Detroit, the Census, and the responsibility of a nation

A house near Detroit's Chandler Park.
The 2010 Census counts for Michigan were released last week, and it showed the City of Detroit with 714,000 residents, some 100,000 less than most predictions and 1.1 million fewer people than its peak of 1.8 million in 1950.

That collapse of Detroit is the subject of the current book project, which I'm sending off to the publisher in a few days (it's done, just have a couple of bits to clean up). But I took a break last week to write an opinion piece for the Los Angeles Times about Detroit, touching on some of the grand pressures that have made it what it is. From the article:
"The collapse of Detroit has roots in intentional de-industrialization by the Big Three automakers, which in the 1950s began aggressively spider-webbing operations across the nation to produce cars closer to regional markets, and to reduce labor costs by investing in less labor-friendly places than union-heavy Detroit. Their flight was augmented by government policies that, in the 1970s and 1980s particularly, forced municipalities and states to compete with each other for jobs by offering corporate tax breaks and other inducements to keep or draw business investments, a bit of whipsawing that helped companies profit at the expense of communities.
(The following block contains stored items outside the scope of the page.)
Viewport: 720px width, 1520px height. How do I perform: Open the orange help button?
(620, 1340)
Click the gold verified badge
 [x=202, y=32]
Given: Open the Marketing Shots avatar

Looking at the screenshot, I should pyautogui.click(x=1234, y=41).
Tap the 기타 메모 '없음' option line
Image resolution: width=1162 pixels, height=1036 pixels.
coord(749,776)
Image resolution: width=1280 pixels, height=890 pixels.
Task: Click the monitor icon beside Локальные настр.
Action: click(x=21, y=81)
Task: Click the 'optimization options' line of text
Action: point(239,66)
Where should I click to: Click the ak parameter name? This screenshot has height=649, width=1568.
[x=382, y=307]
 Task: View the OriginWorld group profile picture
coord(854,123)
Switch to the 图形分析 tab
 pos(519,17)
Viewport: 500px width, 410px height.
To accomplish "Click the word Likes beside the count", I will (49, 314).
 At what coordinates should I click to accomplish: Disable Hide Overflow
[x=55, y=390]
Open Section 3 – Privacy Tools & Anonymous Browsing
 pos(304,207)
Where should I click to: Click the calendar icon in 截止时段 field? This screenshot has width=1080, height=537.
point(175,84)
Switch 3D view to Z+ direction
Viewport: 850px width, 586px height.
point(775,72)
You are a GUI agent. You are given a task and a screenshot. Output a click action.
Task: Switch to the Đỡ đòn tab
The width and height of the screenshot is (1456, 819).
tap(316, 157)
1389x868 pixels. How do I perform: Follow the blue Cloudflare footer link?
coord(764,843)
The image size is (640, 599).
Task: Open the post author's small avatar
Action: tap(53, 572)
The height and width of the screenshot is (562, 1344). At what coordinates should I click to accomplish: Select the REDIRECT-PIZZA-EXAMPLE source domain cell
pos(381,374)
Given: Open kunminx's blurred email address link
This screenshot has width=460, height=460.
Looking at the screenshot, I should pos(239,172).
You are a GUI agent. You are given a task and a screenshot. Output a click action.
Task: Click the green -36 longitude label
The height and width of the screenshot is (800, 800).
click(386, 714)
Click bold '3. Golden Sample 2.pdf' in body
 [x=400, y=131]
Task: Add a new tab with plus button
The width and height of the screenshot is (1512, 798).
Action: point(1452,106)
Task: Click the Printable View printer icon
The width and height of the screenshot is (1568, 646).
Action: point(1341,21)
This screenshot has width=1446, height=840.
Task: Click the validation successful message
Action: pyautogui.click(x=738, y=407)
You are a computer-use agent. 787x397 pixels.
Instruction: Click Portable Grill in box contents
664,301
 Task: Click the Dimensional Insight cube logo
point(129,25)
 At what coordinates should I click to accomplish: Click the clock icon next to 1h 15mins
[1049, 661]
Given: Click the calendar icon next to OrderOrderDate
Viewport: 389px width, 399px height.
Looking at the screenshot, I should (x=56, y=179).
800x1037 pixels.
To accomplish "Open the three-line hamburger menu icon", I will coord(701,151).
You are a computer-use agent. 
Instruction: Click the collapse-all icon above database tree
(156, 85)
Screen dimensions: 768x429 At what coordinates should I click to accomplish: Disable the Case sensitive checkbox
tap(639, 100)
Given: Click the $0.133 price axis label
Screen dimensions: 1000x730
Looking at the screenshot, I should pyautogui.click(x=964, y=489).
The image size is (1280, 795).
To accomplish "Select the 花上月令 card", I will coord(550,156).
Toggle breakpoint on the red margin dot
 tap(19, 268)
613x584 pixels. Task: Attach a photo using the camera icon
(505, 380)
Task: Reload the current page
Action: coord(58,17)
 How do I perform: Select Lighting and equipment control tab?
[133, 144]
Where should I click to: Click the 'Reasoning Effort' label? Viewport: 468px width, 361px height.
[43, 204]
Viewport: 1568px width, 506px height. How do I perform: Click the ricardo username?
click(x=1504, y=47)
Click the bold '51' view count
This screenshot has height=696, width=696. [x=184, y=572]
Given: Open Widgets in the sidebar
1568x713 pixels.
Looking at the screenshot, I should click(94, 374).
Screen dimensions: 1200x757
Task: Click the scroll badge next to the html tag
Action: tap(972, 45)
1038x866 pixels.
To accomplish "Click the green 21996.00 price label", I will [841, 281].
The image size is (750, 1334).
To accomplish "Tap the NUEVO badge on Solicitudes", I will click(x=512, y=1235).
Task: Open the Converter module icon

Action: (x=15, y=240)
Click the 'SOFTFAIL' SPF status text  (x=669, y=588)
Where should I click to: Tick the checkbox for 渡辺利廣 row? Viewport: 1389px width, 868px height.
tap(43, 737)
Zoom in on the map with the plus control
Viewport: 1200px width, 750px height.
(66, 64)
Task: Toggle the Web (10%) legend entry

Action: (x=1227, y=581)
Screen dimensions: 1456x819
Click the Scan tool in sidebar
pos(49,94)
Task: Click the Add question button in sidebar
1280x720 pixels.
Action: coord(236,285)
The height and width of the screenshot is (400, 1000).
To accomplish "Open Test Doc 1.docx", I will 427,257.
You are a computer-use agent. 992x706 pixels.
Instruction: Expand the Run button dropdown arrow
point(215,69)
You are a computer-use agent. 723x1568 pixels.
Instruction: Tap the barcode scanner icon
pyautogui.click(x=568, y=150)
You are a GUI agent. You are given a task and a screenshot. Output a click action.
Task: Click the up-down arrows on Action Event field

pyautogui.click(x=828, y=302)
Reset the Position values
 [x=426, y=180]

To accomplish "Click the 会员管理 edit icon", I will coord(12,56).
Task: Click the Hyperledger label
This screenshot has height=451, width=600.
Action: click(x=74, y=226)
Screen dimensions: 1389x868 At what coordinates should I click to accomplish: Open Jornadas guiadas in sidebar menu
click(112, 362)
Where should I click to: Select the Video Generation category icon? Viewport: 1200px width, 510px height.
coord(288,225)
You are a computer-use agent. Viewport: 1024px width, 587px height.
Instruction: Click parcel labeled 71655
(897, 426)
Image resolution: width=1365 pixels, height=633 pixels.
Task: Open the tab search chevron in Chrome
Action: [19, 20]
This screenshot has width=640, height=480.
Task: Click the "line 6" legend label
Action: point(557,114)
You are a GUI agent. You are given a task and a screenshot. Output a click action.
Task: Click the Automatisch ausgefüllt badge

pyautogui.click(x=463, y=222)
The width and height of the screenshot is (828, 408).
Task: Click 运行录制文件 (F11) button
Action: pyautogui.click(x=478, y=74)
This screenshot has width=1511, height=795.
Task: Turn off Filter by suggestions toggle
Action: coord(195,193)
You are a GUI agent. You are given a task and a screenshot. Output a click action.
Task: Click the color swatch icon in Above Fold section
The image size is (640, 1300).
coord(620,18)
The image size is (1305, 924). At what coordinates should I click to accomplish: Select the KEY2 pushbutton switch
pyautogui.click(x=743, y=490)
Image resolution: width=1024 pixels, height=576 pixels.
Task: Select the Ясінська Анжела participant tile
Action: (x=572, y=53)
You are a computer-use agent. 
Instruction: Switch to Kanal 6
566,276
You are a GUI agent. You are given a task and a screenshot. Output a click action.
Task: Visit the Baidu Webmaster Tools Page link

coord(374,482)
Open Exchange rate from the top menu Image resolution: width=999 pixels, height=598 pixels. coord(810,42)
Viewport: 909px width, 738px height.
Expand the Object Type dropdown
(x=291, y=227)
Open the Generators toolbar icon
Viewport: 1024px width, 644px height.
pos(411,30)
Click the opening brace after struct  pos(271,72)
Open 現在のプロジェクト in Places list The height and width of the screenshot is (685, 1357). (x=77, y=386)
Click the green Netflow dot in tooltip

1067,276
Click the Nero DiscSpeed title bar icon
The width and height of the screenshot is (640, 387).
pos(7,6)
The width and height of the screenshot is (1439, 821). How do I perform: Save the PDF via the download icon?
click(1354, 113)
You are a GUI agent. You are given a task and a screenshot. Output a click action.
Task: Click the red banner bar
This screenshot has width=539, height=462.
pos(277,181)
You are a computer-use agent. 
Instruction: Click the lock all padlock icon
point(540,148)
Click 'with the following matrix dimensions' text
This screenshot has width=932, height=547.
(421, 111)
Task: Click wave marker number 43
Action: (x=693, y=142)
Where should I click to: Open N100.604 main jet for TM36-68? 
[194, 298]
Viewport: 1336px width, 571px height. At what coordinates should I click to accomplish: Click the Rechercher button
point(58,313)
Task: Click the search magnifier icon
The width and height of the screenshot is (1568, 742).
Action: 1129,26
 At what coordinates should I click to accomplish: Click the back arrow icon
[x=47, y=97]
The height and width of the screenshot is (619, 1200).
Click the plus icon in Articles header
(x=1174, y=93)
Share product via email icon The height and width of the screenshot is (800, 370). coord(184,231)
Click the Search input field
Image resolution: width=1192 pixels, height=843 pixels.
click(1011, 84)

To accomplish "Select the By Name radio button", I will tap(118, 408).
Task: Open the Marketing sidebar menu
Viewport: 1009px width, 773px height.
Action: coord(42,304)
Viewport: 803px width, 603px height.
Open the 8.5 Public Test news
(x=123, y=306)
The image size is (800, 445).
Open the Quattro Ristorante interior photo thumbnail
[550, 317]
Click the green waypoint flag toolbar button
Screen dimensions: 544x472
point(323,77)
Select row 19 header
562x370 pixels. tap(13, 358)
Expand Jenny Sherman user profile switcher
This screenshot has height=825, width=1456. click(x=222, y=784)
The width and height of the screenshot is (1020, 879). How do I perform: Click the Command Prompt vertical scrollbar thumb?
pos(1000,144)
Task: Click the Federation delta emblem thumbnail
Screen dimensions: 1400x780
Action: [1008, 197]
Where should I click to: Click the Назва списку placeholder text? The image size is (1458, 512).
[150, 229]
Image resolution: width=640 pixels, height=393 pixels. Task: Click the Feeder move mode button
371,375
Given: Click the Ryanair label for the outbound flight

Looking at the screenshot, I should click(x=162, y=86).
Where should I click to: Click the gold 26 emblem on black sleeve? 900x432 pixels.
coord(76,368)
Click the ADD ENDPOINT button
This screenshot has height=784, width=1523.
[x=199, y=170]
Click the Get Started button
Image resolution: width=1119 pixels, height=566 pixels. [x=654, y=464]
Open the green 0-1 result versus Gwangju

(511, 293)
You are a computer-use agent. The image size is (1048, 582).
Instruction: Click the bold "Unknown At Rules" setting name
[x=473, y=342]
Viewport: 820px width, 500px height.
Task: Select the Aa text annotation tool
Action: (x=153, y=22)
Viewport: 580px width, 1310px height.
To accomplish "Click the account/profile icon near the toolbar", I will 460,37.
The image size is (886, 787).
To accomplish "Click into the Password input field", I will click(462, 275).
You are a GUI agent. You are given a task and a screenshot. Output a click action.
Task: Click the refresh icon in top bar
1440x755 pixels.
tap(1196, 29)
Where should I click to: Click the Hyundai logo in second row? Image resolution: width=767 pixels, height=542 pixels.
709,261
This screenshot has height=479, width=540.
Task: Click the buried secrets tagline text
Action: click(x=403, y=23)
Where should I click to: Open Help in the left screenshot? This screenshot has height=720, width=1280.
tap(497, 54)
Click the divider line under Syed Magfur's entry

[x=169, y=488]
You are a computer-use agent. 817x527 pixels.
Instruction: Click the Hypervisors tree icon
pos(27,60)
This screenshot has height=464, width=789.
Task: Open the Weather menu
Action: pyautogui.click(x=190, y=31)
"Racism plays a significant role too. Detroit's white flight exploded in the 1950s and '60s, after courts struck down local and federal policies that had allowed segregated housing. That was followed by middle-class flight on the part of blacks and whites as crime endemic to high-poverty, high-unemployment neighborhoods began spreading. It's significant to note that Detroit's inner-ring suburbs have been picking up African American populations as young Detroit families seek safety, stability and more reliable schools. As they run out of the city, its vast socioeconomic problems become even more distilled, more pronounced."
I encourage you to read the whole piece in this morning's LA Times. It really is a national disgrace, and a national indictment, to see what we have let Detroit become.